If you’re planning to put your home on the market, McGillivray emphasized the importance of making upgrades that add value but don’t go “over the top.”
Instead, it’s about making upgrades that can offer the best investment return.
That often means paying attention to the curb appeal of the property you’re trying to sell.
McGillivray stressed that “everything from the front door to the hardware to the landscape design” makes a big difference to potential buyers.
The interior shouldn’t be “over-personalized,” so it’s best to avoid bright colours and special finishing.
“It’s about having a clean slate and staying with a lot of neutrals… and definitely showcasing that the maintenance has been taken care of,” he said.
Small upgrades—like installing new appliances and light fixtures—can also significantly improve a home’s sellability.

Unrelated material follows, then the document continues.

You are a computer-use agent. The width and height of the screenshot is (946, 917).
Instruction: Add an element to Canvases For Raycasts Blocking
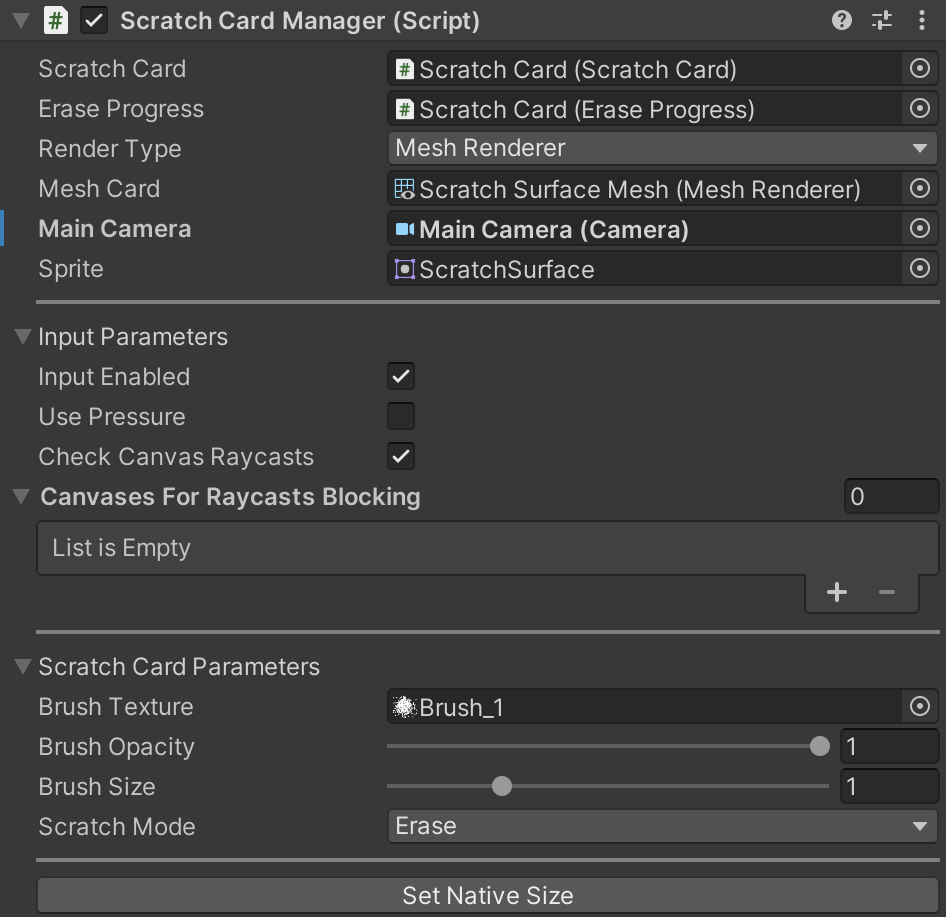click(x=836, y=592)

Another point to keep in mind is that buyers are much more savvy with their knowledge about home quality.
“They’re doing their due diligence and [getting] homes inspected,” noted McGillivray.
He advised that before putting your home on the market, make sure that all of its maintenance is up to date.
What about renovating?
Maybe you bought a fixer-upper that you want to renovate. While that can be a huge project, McGillivray has extensive experience in the space and a few tips to make the process easier.
The first thing to remember when renovating is that things may not go exactly according to your schedule.
“Prices and labour can change very quickly, so you need to be flexible with your timelines,” he said.
“Spend more time preparing, and don’t jump the gun when it comes to renovations.”
That might mean spending a bit more money to hire a professional to help with coming up with a renovation plan and executing it.
McGillivray added that as interest rates come down, the demand for purchasing properties will go up.
“I think we’re in a bit of a fluctuating, stable, or slowly reducing rate space [and] it’s probably going to be a good time to start considering what might be a good investment in your property, whose going to do it, and who will be planning it out.”